Critical and Historical Essays — Volume 1 eBook

This eBook from the Gutenberg Project consists of approximately 1,030 pages of information about Critical and Historical Essays — Volume 1.

His second return from Bengal was not, like his first, greeted by the acclamations of his countrymen.  Numerous causes were already at work which embittered the remaining years of his life, and hurried him to an untimely grave.  His old enemies at the India House were still powerful and active; and they had been reinforced by a large band of allies whose violence far exceeded their own.  The whole crew of pilferers and oppressors from whom he had rescued Bengal persecuted him with the implacable rancour which belongs to such abject natures.  Many of them even invested their property in India stock, merely that they might be better able to annoy the man whose firmness had set bounds to their rapacity.  Lying newspapers were set up for no purpose but to abuse him; and the temper of the public mind was then such, that these arts, which under ordinary circumstances would have been ineffectual against truth and merit produced an extraordinary impression.

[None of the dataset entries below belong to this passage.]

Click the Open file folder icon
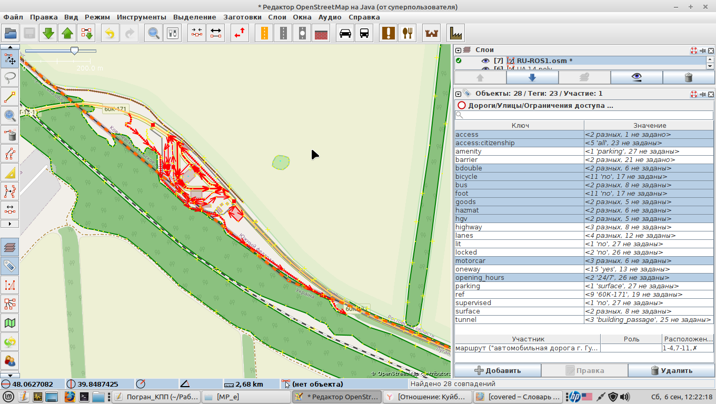The image size is (716, 404). [x=11, y=33]
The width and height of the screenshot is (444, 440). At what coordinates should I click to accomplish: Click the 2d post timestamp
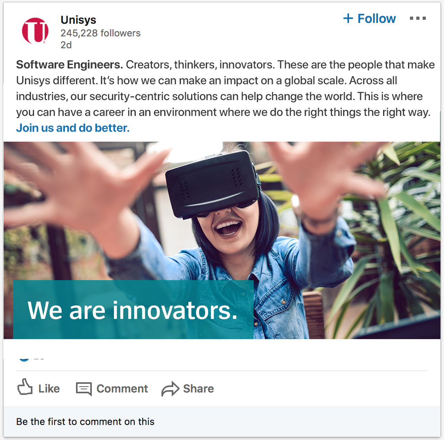[66, 45]
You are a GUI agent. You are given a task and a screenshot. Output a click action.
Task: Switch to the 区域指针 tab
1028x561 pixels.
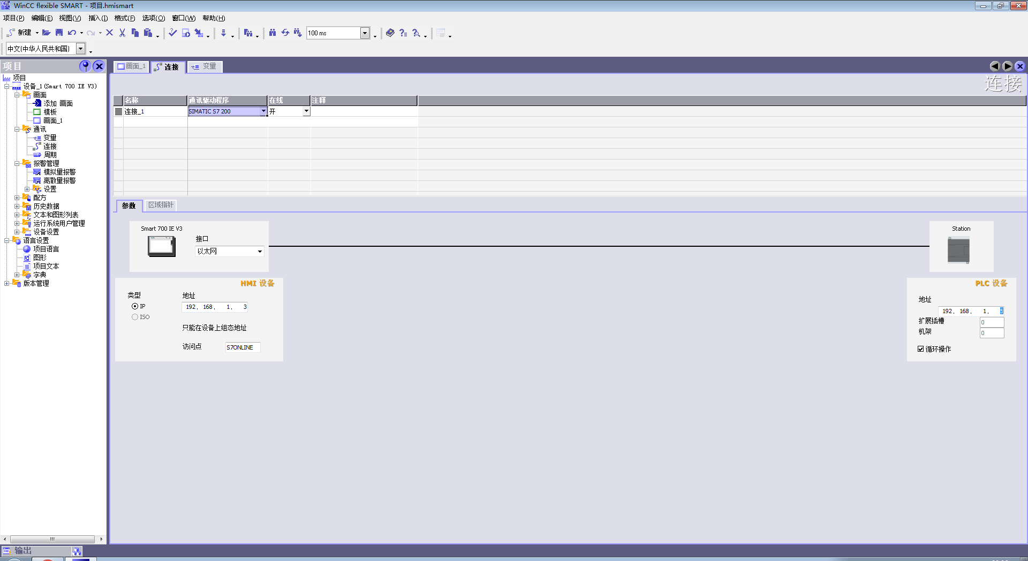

The great events which had taken place in India had called into existence a new class of Englishmen, to whom their countrymen gave the name of Nabobs.  These persons had generally sprung from families neither ancient nor opulent; they had generally been sent at an early age to the East; and they had there acquired large fortunes, which they had brought back to their native land.  It was natural that, not having had much opportunity of mixing with the best society, they should exhibit some of the awkwardness and some of the pomposity of upstarts.  It was natural that, during their sojourn in Asia, they should have acquired some tastes and habits surprising, if not disgusting, to persons who never had quitted Europe.  It was natural that, having enjoyed great consideration in the East, they should not be disposed to sink into obscurity at hom; and as they had money, and had not birth or high connection, it was natural that they should display a little obtrusively the single advantage which they possessed.  Wherever they settled there was a kind of feud between them and the old nobility and gentry, similar to that which raged in France between the farmer-general and the marquess.  This enmity to the aristocracy long continued to distinguish the servants of the Company.  More than twenty years after the time of which we are now speaking, Burke pronounced that among the Jacobins might be reckoned “the East Indians almost to a man, who cannot bear to find that their present importance does not bear a proportion to their wealth.”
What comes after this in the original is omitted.